_Try it_:
Repeat each entry exactly. Drop every image.
--- Data to process Enclosed Below ---
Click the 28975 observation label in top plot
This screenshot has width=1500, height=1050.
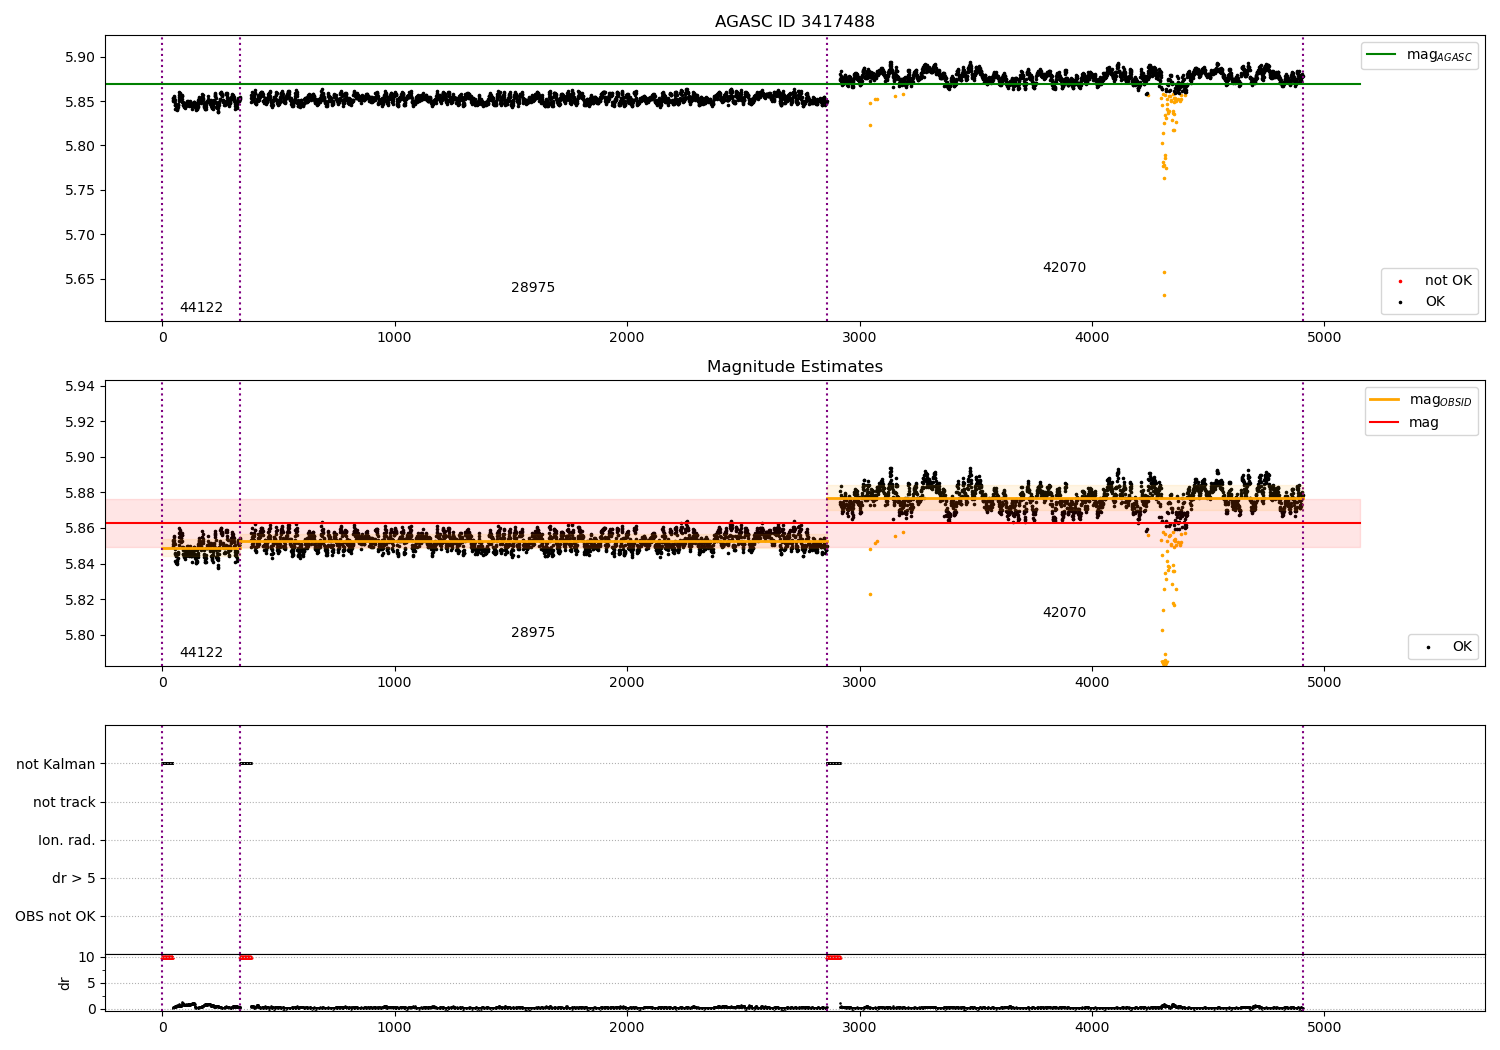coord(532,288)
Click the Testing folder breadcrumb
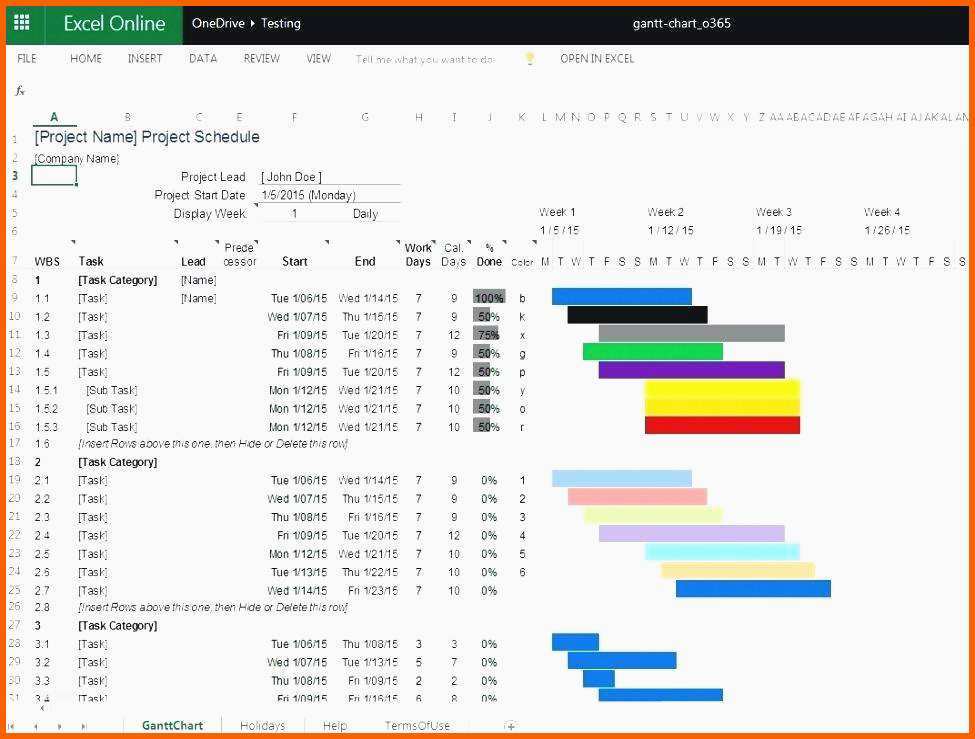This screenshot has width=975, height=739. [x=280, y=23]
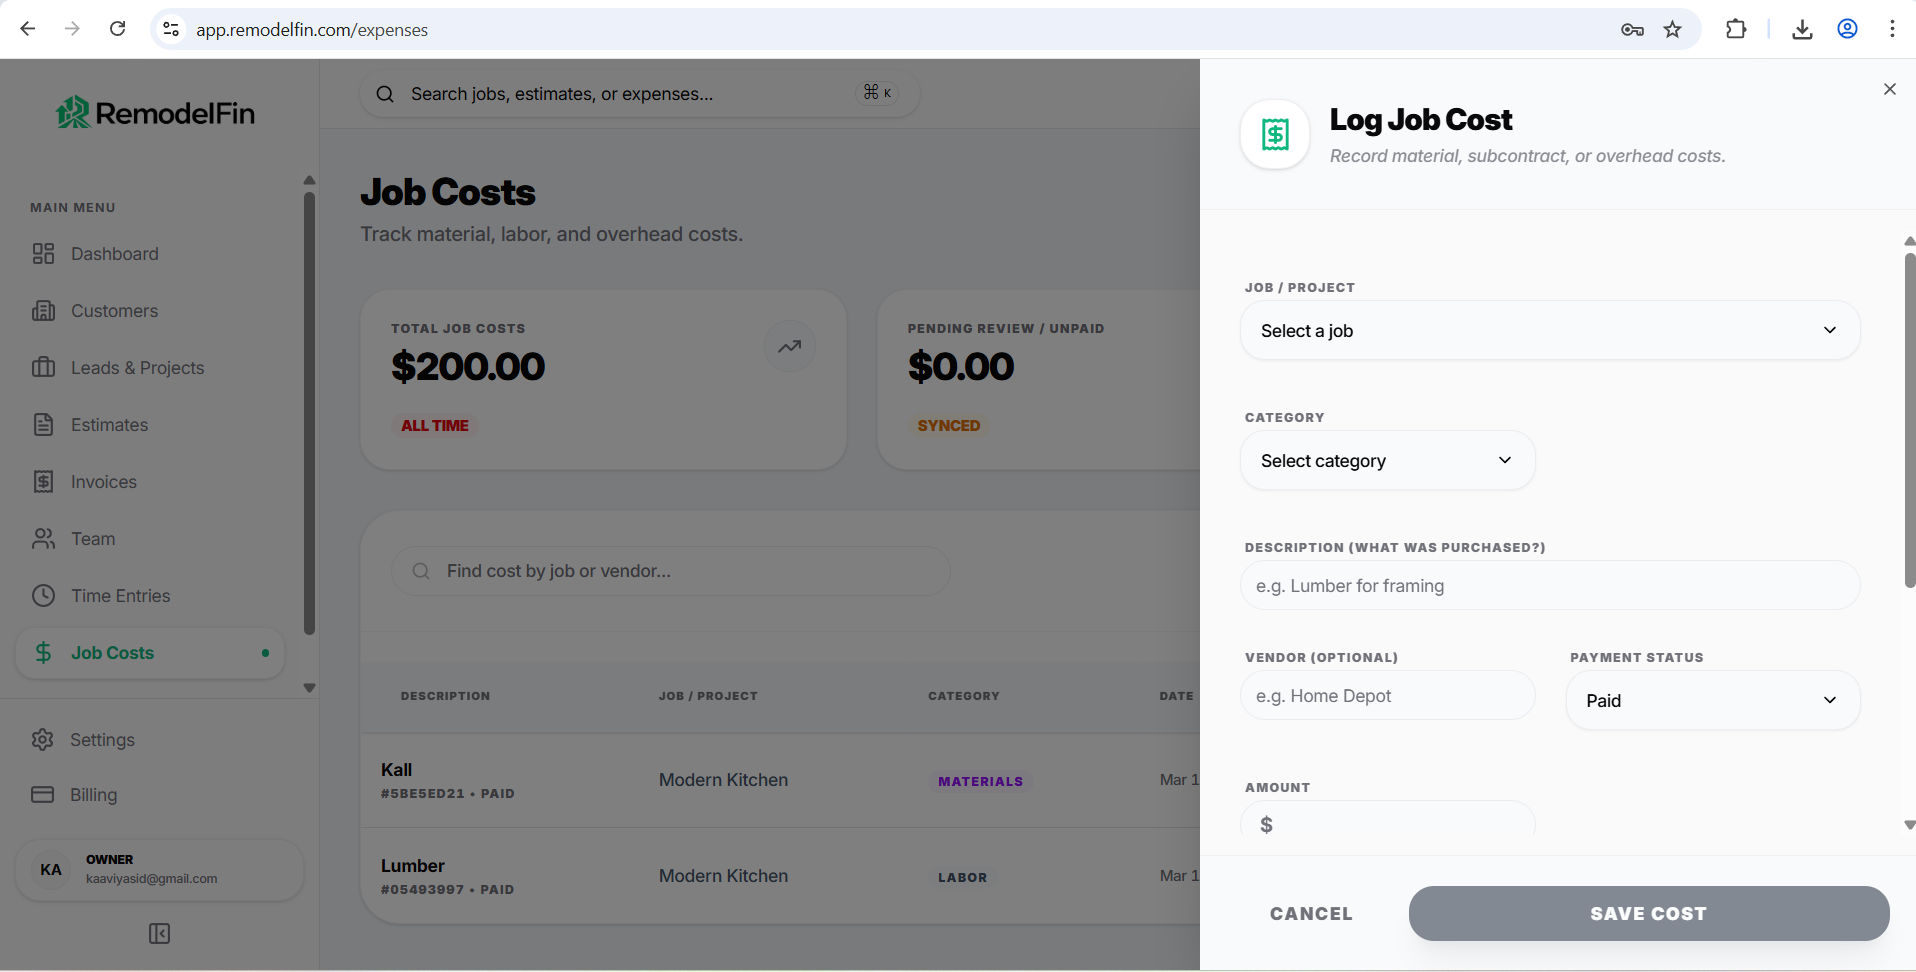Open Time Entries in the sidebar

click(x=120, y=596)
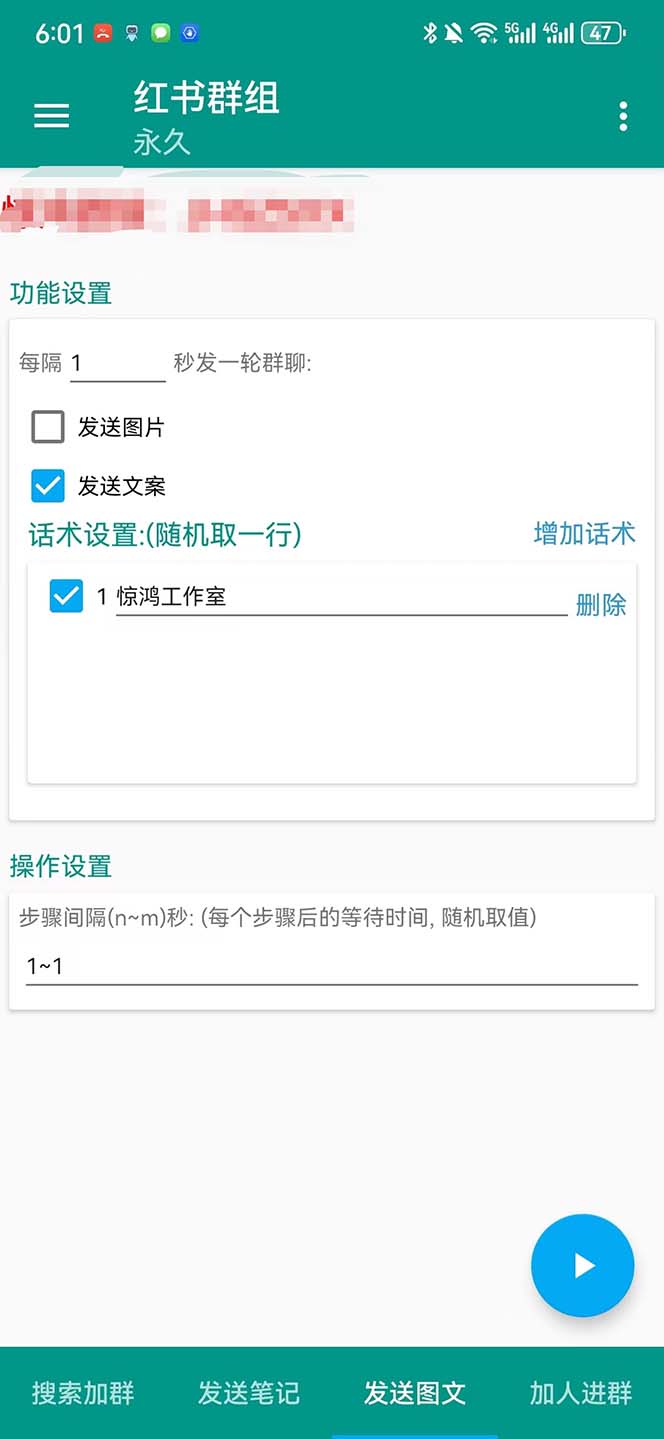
--- End of Enclosed Data to process ---
_Task answer_:
Click the 28975 observation label in top plot
This screenshot has width=1500, height=1050.
coord(532,288)
Click the Testing folder breadcrumb
This screenshot has width=975, height=739. [x=280, y=23]
Open Time Entries in the sidebar

click(x=120, y=596)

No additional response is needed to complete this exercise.